Tarso Genro, de 58 años, afronta un tremendo desafío por encargo de Lula. Era el ministro más popular del gabinete (Educación), y fue trasladado al cargo de presidente del Partido de los Trabajadores (PT) desde comienzos de julio. Allí debe limpiar la imagen de un partido seriamente golpeado por la corrupción.
—El prestigio del PT está seriamente cuestionado. ¿Y el del presidente de la República?
—El prestigio del presidente continúa alto. Hasta ahora no se ha visto afectado.
—¿Debería presentarse a la reelección en las presidenciales de 2006?
—Creo que tiene que esperar a discutir esta cuestión a final del año.
—En su condición de presidente del PT, ¿cómo explica al mundo que su partido no es un partido corrupto?
—El PT no es un partido corrupto. Es un partido que tiene, como todas las comunidades organizadas, lo bueno y lo malo de la sociedad. Tiene que mostrar de cara al futuro que tendrá controles más duros ante estos comportamientos. Así demostrará que no es un partido corrupto. Esto no está en nuestro origen ni pertenece a nuestra cultura.

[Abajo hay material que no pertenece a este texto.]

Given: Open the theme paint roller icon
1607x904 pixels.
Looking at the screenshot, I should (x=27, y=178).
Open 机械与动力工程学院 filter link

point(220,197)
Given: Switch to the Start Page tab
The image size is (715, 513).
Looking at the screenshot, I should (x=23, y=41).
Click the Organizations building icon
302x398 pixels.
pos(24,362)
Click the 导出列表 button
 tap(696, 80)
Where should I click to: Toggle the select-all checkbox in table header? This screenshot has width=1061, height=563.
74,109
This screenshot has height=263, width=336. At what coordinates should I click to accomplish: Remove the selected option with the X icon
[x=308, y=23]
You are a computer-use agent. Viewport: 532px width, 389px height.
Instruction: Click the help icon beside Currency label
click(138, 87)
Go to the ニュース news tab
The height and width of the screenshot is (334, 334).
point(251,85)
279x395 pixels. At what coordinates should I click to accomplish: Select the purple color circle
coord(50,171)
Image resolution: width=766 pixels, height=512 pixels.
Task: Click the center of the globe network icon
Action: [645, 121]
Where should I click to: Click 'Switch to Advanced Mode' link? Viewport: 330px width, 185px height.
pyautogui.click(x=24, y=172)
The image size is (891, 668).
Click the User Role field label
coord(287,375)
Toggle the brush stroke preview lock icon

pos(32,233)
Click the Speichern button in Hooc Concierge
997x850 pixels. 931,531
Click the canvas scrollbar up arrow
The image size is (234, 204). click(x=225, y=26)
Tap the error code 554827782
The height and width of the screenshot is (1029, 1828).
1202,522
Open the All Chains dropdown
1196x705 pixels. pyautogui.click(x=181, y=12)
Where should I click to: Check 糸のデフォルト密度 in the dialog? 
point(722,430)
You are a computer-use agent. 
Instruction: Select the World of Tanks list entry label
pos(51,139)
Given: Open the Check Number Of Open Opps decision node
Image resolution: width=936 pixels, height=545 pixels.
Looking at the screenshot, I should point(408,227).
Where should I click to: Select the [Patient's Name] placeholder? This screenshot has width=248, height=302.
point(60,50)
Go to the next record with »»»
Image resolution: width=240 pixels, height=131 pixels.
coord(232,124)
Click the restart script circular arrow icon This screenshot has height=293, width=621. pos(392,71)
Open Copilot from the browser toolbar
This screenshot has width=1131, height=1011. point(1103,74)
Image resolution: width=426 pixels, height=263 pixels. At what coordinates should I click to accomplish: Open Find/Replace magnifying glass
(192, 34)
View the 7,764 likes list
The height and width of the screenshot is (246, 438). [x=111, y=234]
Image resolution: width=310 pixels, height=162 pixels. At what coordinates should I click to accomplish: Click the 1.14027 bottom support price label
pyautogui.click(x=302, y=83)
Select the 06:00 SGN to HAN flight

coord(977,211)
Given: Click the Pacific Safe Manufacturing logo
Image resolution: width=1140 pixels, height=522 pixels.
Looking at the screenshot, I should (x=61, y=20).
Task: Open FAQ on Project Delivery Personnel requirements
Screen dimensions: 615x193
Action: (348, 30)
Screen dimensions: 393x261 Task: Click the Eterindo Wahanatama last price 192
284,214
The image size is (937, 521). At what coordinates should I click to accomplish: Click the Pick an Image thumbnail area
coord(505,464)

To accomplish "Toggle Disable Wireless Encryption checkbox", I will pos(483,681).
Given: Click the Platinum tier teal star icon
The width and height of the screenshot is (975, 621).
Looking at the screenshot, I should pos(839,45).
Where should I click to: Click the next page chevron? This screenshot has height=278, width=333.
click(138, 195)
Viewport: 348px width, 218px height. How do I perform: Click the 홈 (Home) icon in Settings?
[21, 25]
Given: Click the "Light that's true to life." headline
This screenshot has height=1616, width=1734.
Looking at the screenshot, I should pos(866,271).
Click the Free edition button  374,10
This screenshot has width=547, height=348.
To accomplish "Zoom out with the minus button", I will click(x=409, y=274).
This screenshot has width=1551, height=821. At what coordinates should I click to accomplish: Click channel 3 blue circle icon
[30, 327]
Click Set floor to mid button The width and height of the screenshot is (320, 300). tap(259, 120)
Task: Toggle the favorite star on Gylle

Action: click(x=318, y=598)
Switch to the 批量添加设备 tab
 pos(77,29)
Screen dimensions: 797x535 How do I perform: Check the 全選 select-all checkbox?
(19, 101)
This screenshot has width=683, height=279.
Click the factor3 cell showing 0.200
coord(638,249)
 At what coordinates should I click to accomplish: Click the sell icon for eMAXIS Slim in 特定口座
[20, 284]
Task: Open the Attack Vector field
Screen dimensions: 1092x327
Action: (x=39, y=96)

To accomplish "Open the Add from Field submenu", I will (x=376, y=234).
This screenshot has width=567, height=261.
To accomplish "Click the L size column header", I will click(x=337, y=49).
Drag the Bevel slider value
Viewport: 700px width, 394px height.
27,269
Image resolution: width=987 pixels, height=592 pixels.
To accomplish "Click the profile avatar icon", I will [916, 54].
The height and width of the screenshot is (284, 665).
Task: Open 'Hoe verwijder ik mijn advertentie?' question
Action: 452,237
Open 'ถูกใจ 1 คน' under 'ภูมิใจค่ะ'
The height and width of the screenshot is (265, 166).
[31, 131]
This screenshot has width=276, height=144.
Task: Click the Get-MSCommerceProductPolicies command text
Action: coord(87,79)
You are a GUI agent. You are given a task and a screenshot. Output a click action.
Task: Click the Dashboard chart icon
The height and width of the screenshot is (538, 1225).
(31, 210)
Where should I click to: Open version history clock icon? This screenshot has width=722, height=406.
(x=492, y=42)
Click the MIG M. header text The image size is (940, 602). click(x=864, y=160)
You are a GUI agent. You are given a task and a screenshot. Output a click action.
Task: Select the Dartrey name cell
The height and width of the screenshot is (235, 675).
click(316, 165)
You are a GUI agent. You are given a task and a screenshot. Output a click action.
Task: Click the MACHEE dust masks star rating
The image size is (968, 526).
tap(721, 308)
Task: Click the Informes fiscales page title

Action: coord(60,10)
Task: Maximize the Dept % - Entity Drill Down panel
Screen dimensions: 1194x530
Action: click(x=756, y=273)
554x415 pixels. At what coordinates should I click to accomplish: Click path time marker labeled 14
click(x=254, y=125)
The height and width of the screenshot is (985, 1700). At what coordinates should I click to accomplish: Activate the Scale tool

—Cuesta creer que ni el presidente de la República ni los dirigentes del partido supieran nada de la corrupción.
—Yo no integraba la comisión ejecutiva del partido. Los miembros que eran de esta comisión y que siguen en ella juran que no sabían nada. Que se formó una estructura de financiación paralela con el señor Delubio Soares (tesorero del PT y sobre quien recaen las principales acusaciones), que asumió y reconoció esta responsabilidad.
—¿Usted cree que Soares, actuó solo, sin respaldo ni conocimiento de ningún miembro de la anterior comisión ejecutiva?
—No me gustaría dar una opinión, pero creo que solo jamás habría podido montar una estructura como aquella.
—¿Es posible creer que el presidente de la República no sabía nada?
—El presidente no sabía de esa estructura paralela de financiación. De haberlo sabido, lo habría impedido. En mi opinión, no sabía.